Task item:
Return all lines of the data in which the string "cell" occurs.

-- -- --

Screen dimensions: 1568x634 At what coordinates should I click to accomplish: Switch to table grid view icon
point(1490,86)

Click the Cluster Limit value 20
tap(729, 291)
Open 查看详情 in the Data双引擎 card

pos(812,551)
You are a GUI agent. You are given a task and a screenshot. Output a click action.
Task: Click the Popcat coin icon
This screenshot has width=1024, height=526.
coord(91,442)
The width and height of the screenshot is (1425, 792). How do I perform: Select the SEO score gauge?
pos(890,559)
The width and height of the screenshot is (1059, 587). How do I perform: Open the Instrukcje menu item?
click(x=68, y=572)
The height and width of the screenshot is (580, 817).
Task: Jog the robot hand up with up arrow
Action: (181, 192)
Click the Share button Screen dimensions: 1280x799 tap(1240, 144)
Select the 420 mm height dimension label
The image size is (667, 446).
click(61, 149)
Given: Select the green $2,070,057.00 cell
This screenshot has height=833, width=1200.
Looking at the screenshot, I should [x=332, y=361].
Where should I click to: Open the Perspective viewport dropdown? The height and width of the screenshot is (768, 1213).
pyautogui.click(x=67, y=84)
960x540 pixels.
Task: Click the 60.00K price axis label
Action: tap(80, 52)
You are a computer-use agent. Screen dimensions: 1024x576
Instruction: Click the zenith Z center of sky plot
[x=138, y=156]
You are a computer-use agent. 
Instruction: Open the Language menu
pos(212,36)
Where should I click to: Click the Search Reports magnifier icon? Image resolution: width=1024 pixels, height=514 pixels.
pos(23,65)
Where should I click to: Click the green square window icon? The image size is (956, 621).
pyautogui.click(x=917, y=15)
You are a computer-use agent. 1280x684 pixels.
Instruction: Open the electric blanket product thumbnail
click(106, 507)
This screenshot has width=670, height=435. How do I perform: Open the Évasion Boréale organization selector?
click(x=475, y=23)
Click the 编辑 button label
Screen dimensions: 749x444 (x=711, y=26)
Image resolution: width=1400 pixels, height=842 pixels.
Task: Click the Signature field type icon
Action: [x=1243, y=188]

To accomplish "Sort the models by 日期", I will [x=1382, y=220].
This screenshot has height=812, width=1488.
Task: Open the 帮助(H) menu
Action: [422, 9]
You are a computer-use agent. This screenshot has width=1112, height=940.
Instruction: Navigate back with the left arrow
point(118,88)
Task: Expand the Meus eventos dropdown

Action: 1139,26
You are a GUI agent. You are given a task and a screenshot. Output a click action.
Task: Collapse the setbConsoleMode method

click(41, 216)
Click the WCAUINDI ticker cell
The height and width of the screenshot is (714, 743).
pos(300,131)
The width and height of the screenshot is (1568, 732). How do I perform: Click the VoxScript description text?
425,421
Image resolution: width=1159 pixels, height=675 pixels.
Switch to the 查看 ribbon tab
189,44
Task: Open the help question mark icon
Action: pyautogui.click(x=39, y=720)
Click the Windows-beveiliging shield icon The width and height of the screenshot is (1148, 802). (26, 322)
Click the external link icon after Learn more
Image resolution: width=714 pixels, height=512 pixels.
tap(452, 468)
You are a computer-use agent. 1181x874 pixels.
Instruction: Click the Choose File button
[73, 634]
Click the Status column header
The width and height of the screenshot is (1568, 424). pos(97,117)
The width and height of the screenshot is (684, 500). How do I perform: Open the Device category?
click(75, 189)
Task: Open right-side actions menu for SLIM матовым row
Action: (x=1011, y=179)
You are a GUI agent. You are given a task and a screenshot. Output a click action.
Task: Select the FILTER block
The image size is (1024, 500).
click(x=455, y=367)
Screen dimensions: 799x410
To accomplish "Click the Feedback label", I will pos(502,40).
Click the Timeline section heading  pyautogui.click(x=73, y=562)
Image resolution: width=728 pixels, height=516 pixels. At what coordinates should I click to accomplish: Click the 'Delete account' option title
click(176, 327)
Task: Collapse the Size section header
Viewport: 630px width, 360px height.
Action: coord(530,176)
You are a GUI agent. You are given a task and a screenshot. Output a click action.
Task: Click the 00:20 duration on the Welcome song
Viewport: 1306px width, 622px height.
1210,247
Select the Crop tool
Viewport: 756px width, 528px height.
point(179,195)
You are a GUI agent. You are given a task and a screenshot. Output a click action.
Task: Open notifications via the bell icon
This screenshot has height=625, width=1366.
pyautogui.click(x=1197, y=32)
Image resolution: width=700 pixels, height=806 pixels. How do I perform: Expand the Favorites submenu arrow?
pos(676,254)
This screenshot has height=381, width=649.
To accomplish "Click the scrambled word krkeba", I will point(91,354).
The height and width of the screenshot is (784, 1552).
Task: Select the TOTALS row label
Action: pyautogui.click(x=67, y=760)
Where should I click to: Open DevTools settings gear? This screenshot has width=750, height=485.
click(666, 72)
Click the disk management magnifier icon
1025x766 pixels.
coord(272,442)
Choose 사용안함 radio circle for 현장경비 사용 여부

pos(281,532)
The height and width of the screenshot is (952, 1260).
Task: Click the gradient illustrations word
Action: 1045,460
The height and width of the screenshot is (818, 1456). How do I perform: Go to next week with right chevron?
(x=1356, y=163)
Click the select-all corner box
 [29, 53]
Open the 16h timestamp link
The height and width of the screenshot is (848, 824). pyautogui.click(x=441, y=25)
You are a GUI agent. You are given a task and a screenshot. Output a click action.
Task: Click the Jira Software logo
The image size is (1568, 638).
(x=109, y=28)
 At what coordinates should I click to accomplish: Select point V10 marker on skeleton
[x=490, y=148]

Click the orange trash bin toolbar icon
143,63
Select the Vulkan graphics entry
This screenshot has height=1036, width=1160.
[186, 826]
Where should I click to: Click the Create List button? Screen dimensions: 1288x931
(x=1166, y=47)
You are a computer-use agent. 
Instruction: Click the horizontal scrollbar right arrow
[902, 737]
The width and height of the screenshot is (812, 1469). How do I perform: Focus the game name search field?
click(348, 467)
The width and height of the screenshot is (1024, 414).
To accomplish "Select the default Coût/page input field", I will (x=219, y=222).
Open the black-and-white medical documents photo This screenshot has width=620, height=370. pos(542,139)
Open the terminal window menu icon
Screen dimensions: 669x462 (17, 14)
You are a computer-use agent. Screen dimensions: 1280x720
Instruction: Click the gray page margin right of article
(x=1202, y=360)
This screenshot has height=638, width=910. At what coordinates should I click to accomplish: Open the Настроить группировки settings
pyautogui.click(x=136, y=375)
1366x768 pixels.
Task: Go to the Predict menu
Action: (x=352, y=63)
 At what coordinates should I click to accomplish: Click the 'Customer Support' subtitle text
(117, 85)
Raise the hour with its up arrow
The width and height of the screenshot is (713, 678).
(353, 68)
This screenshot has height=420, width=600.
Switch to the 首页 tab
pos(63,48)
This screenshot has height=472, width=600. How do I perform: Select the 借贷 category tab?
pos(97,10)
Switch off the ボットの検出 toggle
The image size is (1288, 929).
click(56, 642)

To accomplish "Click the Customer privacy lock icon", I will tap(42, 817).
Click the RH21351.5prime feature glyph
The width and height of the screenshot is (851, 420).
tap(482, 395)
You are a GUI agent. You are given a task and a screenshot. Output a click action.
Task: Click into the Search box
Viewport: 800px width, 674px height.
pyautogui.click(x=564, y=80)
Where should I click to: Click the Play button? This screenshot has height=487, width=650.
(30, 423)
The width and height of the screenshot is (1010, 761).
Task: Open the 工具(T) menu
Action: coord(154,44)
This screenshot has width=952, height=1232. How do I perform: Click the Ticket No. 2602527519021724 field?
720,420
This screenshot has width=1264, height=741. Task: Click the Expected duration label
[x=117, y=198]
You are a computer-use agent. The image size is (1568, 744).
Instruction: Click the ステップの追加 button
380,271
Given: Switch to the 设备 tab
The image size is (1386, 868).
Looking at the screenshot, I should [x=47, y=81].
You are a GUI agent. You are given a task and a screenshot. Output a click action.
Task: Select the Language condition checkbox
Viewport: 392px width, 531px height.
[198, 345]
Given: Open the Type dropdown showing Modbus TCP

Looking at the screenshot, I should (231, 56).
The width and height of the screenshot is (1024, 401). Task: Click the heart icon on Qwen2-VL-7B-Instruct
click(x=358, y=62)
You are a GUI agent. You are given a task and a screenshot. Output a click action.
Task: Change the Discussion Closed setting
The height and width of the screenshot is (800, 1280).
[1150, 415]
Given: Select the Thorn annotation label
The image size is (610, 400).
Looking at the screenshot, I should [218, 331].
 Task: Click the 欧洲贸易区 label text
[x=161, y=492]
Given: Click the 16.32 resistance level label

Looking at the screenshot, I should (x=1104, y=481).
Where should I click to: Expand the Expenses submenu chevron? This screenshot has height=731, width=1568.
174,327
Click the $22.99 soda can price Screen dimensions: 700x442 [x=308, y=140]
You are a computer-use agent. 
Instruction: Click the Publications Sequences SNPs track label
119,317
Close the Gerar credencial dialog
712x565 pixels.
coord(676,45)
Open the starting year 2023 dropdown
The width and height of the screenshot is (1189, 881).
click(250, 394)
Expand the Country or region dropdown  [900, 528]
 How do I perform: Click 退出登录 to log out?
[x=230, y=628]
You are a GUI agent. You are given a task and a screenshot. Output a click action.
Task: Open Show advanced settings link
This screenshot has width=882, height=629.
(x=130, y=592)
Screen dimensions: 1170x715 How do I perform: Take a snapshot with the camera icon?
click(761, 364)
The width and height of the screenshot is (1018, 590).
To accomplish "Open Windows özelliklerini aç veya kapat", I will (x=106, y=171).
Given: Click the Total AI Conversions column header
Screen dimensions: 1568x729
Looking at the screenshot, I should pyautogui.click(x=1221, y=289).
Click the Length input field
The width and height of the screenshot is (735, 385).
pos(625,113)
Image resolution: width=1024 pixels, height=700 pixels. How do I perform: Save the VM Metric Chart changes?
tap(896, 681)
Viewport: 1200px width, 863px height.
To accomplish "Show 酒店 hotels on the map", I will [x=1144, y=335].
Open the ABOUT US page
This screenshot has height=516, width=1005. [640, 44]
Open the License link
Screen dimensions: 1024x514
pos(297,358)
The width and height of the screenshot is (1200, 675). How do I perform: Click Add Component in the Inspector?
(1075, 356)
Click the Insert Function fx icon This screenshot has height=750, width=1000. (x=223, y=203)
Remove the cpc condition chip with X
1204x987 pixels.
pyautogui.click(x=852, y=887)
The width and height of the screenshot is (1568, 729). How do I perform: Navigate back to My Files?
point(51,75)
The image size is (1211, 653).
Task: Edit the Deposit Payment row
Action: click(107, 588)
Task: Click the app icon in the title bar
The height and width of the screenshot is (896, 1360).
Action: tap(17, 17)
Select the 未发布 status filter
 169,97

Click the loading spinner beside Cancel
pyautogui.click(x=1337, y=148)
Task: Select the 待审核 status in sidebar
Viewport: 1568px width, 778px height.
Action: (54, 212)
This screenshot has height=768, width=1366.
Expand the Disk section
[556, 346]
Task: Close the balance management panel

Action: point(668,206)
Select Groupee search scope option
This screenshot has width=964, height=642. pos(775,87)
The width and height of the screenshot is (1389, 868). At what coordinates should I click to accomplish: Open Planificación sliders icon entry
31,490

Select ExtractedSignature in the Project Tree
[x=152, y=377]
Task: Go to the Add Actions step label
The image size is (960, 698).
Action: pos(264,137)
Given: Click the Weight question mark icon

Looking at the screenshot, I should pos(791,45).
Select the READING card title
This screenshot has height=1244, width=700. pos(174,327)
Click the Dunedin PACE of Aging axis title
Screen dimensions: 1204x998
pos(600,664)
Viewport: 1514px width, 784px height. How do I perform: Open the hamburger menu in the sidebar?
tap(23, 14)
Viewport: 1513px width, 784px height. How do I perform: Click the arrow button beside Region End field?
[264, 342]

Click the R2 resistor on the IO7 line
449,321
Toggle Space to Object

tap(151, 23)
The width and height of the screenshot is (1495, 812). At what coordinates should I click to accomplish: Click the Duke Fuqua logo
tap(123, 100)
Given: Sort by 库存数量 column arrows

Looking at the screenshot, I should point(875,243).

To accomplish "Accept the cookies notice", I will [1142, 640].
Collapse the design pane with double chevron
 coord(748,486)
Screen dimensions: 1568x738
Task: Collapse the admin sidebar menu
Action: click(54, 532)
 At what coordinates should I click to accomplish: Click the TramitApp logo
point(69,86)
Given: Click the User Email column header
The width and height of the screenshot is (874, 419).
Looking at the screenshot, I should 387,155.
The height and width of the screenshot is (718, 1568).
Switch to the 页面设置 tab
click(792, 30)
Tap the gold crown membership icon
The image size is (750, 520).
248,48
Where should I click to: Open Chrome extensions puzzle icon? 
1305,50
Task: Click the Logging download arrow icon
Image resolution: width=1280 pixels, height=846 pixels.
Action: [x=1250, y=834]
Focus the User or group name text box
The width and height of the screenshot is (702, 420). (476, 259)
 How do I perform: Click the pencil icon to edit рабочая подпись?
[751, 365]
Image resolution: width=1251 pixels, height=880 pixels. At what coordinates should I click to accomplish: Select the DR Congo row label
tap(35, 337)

-- -- --

Reply:
Given: Select the green $2,070,057.00 cell
Click the WCAUINDI ticker cell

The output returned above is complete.